Kinematic enhancement reduces noise in boosted nucleon lattice calculations by an order of magnitude at Pz ≈ 2.5 GeV
This paper tests a practical trick to make lattice quantum chromodynamics (QCD) calculations of fast-moving protons much cleaner. The authors study “kinematically enhanced” interpolating operators. These are ways of building the simulated proton from quark fields so that the pieces that dominate at large momentum are emphasized and the noisy pieces are suppressed. The work focuses on unpolarized isovector nucleon quark matrix elements used to study parton distributions, a target of methods such as Large Momentum Effective Theory (LaMET) and of future experiments like the Electron–Ion Collider.

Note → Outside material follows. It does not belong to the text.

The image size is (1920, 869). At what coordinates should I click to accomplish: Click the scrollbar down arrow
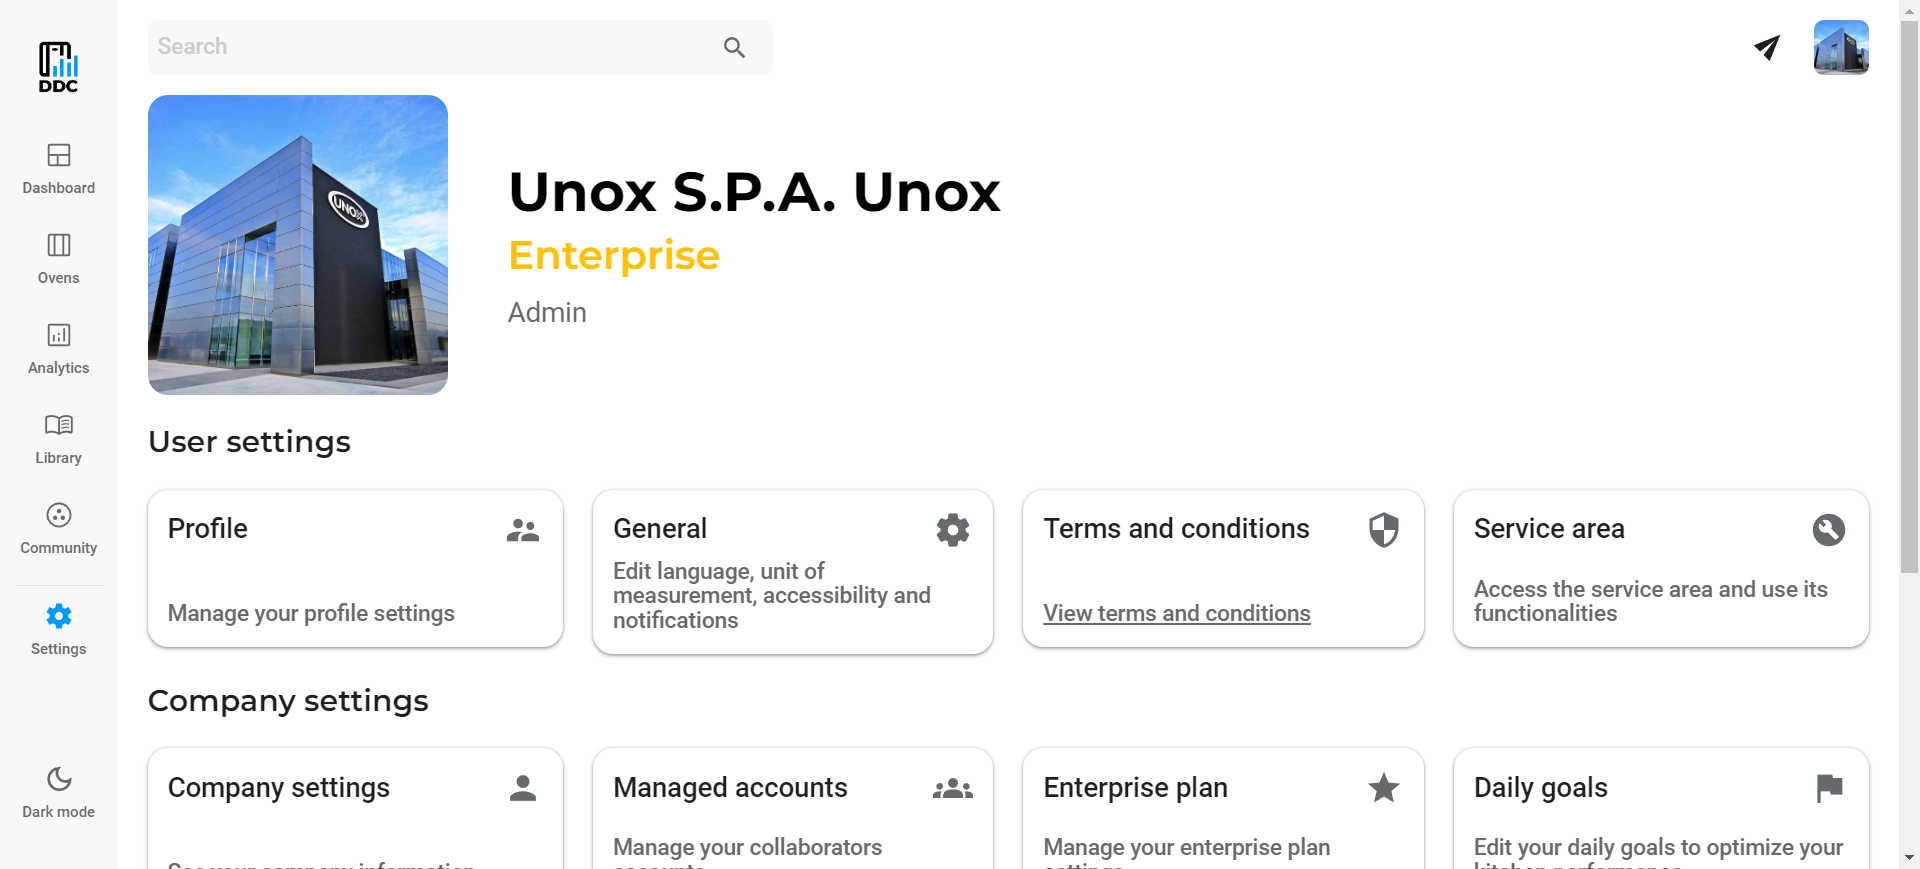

The team implemented and tuned these enhanced interpolators on ensembles generated by the CLS collaboration. They benchmarked results for three different lattice spacings a but the same pion mass. To reduce excited-state contamination they extracted matrix elements at large source–sink separations. They compared the conventional interpolators to the kinematically enhanced ones and tracked statistical precision and discretization effects.

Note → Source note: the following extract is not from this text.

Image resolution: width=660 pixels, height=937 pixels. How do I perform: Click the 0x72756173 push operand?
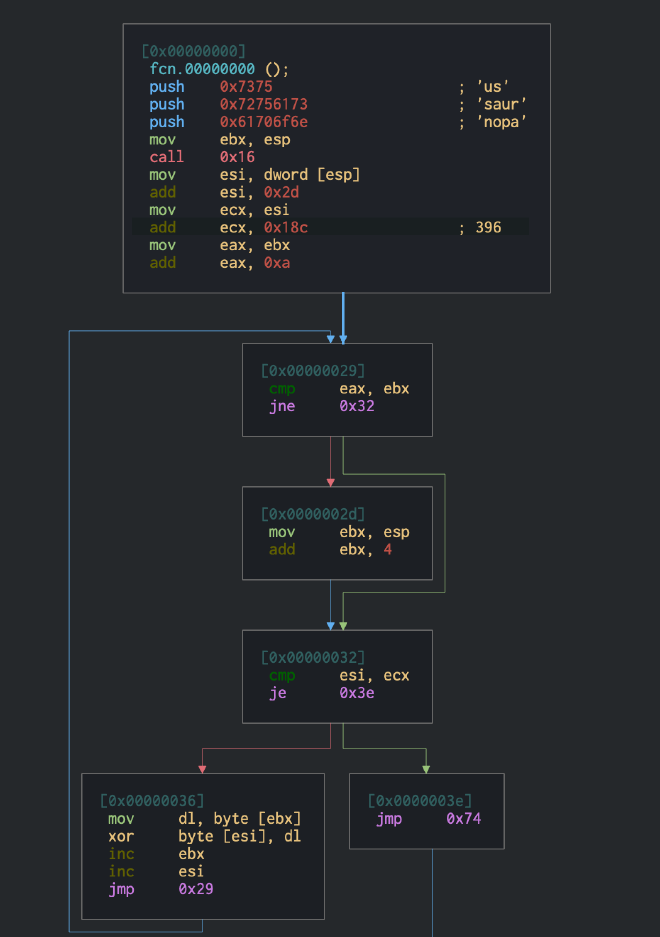click(264, 104)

At a high level the improvement comes from projecting the quark fields onto their “+” components, the parts that matter most when the hadron carries large momentum. One projector the authors use, called γ+ in the paper, removes certain “−” components of the quark propagators that add noise. Combining different projections (for example the time-like γt and the boost-direction γz) also reuses information and reduces variance. The authors report that the precision of renormalized nucleon matrix elements is typically improved by about an order of magnitude at momentum Pz ≈ 2.5 GeV. They attribute part of this gain to the γ+ projector giving an additional factor-of-four improvement in variance, with a further factor-of-two coming from combining different matrix-element components.